Hernach sagt' ihm Hagen, das könne nimmermehr sein.
Da sprach der Held von Tronje: "Ich thats mit Wohlbedacht: 1643
Haben wir einen Feigen in dieses Land gebracht,
Der uns entrinnen möchte in seines Herzens Noth,
Der muß an diesen Wogen leiden schmählichen Tod."
Sie führten bei sich Einen aus Burgundenland, 1644
Der ein gar behender Held und Volker ward genannt.
Der redete da launig nach seinem kühnen Muth:
Was Hagen je begangen, den Fiedler dauchte das gut.

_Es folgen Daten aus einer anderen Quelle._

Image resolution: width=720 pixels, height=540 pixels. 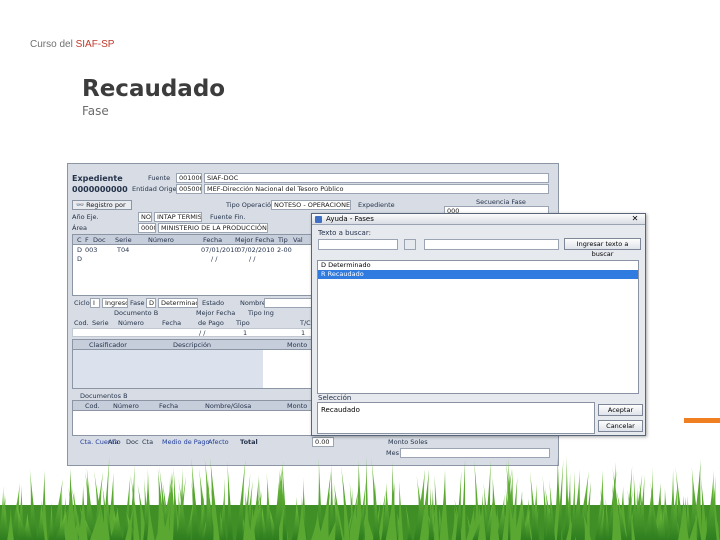 I want to click on fuente-value-field: SIAF-DOC, so click(x=376, y=178).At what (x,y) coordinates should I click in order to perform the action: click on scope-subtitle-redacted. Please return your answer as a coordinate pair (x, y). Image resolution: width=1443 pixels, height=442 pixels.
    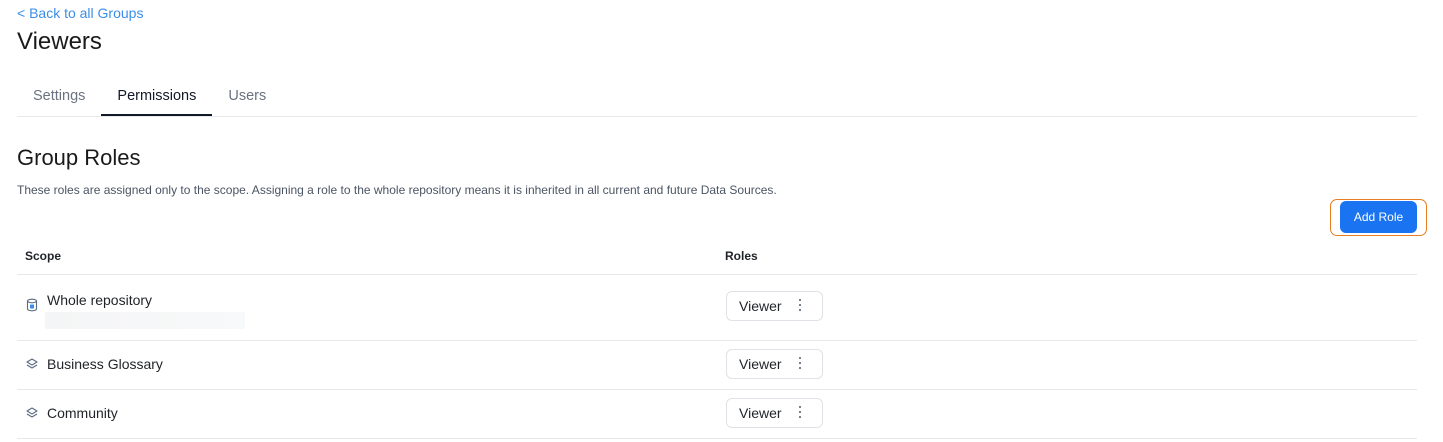
    Looking at the image, I should click on (145, 320).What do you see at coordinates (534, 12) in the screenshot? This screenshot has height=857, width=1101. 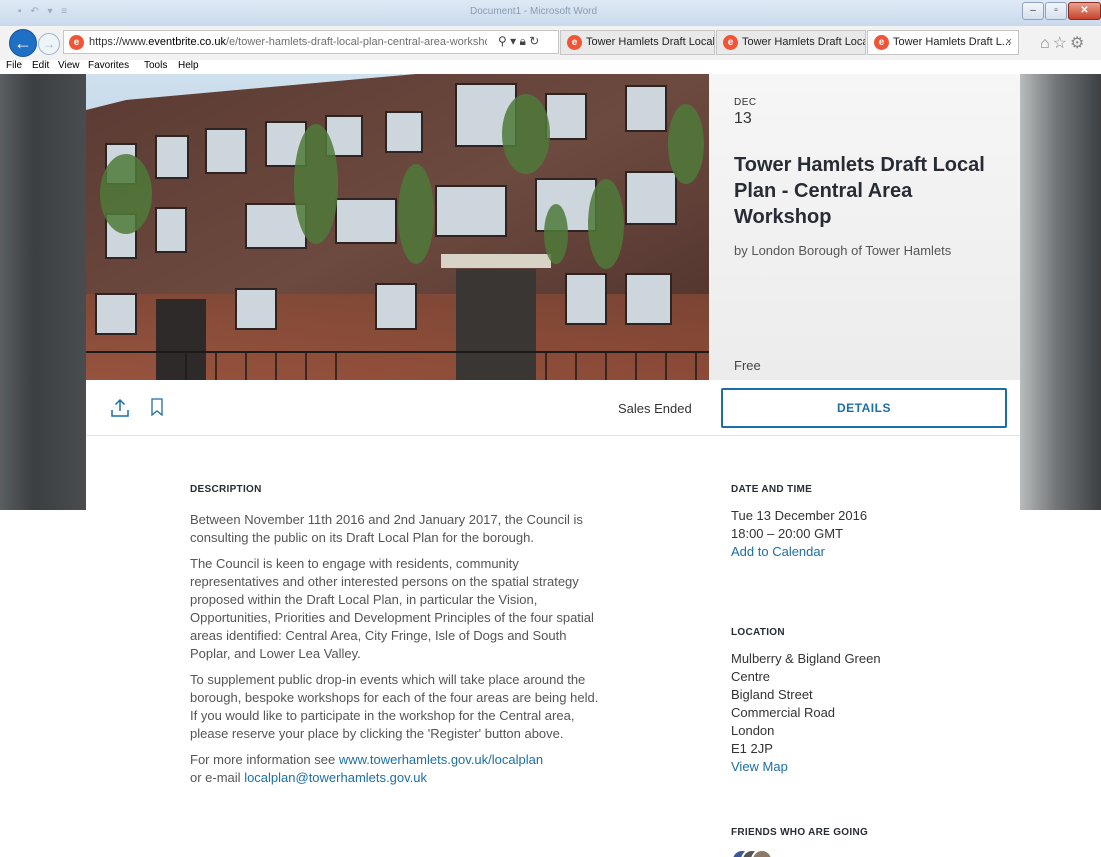 I see `window-title: Document1 - Microsoft Word` at bounding box center [534, 12]. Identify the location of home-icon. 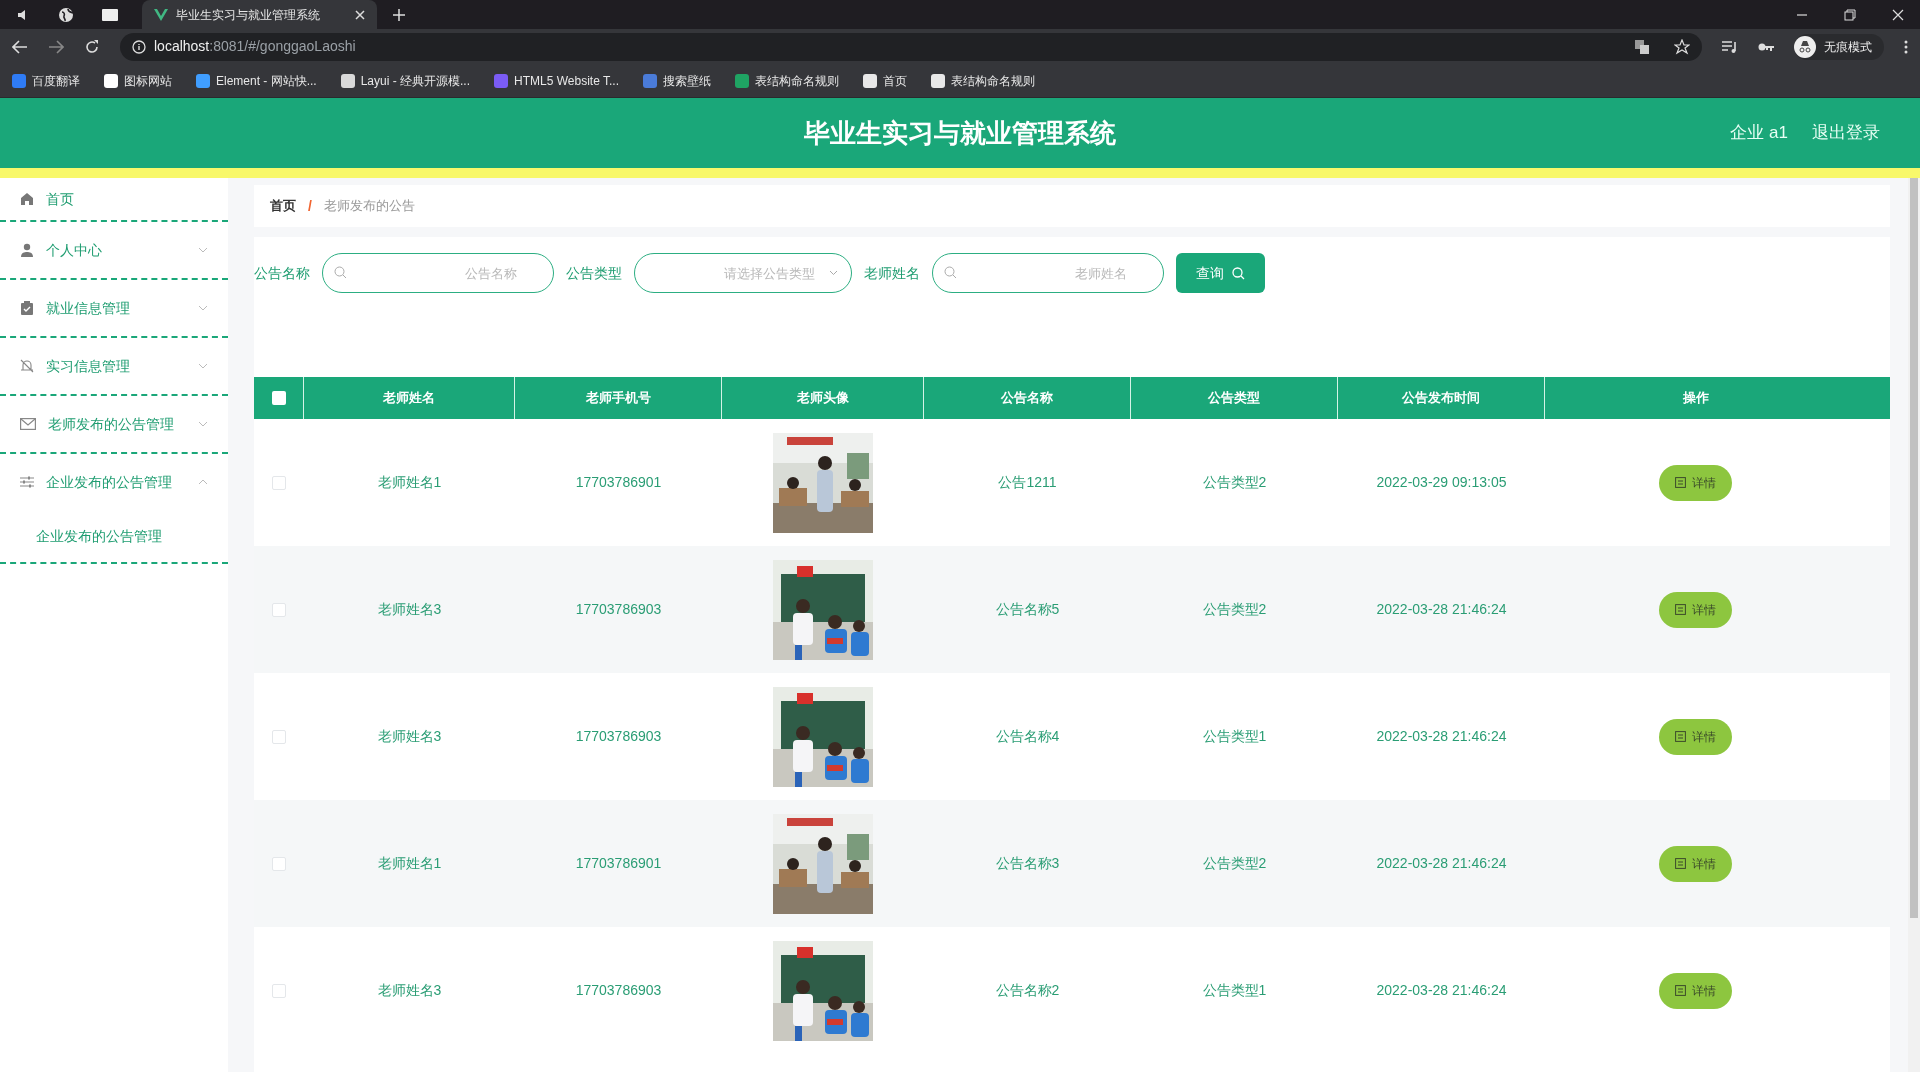
(27, 199).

Als der Kaplan des Königs das Schiff zerschlagen sah, 1645
Ueber das Wasser zu Hagen sprach er da:
"Ihr Mörder ohne Treue, was hatt ich euch gethan,
Daß mich unschuldgen Pfaffen eur Herz zu ertranken sann?"
Zur Antwort gab ihm Hagen: "Die Rede laßt beiseit: 1646
Mich kümmert, meiner Treue, daß ihr entkommen seid
Hier von meinen Händen, das glaubt ohne Spott."
Da sprach der arme Priester: "Dafür lob ich ewig Gott.
"Ich fürcht euch nun wenig, des dürft ihr sicher sein: 1647
Fahrt ihr zu den Heunen, so will ich über Rhein.
Gott laß euch nimmer wieder nach dem Rheine kommen,
Das wünsch ich euch von Herzen: schier das Leben habt ihr mir genommen."
Da sprach König Gunther zu seinem Kapellan: 1648
"Ich will euch alles büßen, was Hagen euch gethan
Hat in seinem Zorne, komm ich an den Rhein
Mit meinem Leben wieder: des sollt ihr außer Sorge sein.
"Fahrt wieder heim zu Lande; es muß nun also sein. 1649
Ich entbiete meine Grüße der lieben Frauen mein
Und meinen andern Freunden, wie ich billig soll:
Sagt ihnen liebe Märe, daß wir noch alle fuhren wohl."
Die Rosse standen harrend, die Säumer wohl geladen; 1650
Sie hatten auf der Reise bisher noch keinen Schaden
Genommen, der sie schmerzte, als des Königs Kaplan:
Der must auf seinen Füßen sich zum Rheine suchen Bahn.